■ **ASSIGNED TASK 1**:
Answer these questions about the reading text on the Cloudflare phishing scheme:
(a) Which research firm issued the report?
(b) What does the site's code use to fetch a visitor's location?
(c) What name does the custom virtual machine function carry?
■ **ASSIGNED TASK 2**:
Reproduce the section of the reading text on the Cloudflare phishing scheme that begins with the words "Further probing of" and ends with "Google, and Amazon.".

■ **READING TEXT**:
* * * * *

Most of us have clicked the familiar “prove you are human” box from Cloudflare while browsing the web. Now attackers are using that same security feature as cover for a new type of cyberattack.
According to a new report from the research firm DomainTools, scammers are now hijacking Cloudflare’s security tools to hide fake Microsoft 365 login pages from the very experts trying to shut them down.
The trick is as simple as it is effective. When a victim clicks a link to a malicious site, such as securedsnmail.com in this case, they hit a ‘Turnstile’ verification check. This, as we know it, is meant to stop bots, but here it acts as a filter to keep out security scanners.
Further probing of the site’s code revealed it even fetches a visitor’s location using api.ipify.org to check it against a ‘who’s who’ blocklist of the tech world. This list includes Palo Alto Networks, FireEye, Google, and Amazon.
If the site thinks you are a security professional or a bot like Googlebot or Twitterbot, it pulls a vanishing act. The page instantly swaps itself for a fake “404 Not Found” message, provided the scam isn’t indexed or flagged.

Scrambled Code and Hidden Tracks
Even if you pass the human test, the real danger is buried deep. According to DomainTools’ report, hackers aren’t using standard web code; they have built a custom virtual machine function, specifically named e_d007dc, to run scrambled instructions. This makes it nearly impossible for basic antivirus software to detect the theft happening in the background.

* * * * *

(Collected data entries)
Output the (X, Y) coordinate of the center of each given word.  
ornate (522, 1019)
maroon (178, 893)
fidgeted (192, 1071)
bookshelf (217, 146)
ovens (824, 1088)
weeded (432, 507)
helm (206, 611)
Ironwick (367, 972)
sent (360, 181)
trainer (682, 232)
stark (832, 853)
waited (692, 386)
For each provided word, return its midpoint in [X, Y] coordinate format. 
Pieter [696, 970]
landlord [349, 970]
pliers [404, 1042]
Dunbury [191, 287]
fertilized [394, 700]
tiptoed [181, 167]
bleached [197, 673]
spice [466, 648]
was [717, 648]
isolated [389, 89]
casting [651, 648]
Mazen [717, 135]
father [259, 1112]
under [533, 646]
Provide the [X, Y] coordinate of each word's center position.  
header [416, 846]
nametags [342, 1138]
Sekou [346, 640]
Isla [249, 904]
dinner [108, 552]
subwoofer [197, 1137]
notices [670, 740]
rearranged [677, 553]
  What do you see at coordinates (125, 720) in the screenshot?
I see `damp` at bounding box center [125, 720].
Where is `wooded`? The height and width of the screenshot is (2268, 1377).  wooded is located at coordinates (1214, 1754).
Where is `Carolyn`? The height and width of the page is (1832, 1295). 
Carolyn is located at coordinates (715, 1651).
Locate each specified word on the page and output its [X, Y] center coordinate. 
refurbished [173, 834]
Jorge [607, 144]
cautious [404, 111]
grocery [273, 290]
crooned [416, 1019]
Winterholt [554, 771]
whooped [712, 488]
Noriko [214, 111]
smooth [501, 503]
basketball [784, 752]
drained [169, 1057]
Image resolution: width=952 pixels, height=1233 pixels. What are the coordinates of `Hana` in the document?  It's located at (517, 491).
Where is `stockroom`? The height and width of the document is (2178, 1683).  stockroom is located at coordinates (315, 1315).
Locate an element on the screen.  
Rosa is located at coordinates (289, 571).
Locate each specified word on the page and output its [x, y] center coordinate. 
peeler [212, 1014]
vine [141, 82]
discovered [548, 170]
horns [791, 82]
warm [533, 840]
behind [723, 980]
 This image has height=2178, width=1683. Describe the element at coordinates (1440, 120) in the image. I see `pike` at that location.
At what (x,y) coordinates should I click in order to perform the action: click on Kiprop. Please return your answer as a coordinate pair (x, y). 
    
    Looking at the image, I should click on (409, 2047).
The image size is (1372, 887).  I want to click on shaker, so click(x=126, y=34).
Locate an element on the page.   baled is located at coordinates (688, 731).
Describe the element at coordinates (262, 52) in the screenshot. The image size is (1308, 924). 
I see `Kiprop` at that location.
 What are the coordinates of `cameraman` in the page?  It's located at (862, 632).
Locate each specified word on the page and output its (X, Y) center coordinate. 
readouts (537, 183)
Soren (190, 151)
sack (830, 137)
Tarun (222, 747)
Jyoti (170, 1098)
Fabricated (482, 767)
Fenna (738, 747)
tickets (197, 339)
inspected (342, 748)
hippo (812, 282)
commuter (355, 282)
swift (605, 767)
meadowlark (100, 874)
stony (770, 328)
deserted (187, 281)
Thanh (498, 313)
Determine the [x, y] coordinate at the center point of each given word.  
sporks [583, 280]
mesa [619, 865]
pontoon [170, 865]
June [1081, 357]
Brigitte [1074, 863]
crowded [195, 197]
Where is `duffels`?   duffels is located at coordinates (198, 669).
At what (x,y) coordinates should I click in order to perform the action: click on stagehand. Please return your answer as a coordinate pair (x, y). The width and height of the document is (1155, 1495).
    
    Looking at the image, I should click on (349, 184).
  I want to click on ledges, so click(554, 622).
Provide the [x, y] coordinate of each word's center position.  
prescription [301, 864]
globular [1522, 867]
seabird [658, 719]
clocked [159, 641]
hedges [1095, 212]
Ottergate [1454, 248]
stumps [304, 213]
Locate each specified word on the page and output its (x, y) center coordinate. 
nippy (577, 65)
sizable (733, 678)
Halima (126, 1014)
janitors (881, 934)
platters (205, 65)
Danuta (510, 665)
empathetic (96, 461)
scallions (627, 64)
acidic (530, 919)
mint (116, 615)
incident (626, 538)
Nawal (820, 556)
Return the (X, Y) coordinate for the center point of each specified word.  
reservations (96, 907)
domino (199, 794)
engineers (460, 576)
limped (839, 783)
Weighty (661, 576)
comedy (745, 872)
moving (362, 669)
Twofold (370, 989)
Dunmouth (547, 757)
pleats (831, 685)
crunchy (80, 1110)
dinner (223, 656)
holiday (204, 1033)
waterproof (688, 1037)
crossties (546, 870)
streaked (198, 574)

* * * * *

■ **ANSWER SPACE 1**:
(a) DomainTools
(b) api.ipify.org
(c) e_d007dc

■ **ANSWER SPACE 2**:
Further probing of the site’s code revealed it even fetches a visitor’s location using api.ipify.org to check it against a ‘who’s who’ blocklist of the tech world. This list includes Palo Alto Networks, FireEye, Google, and Amazon.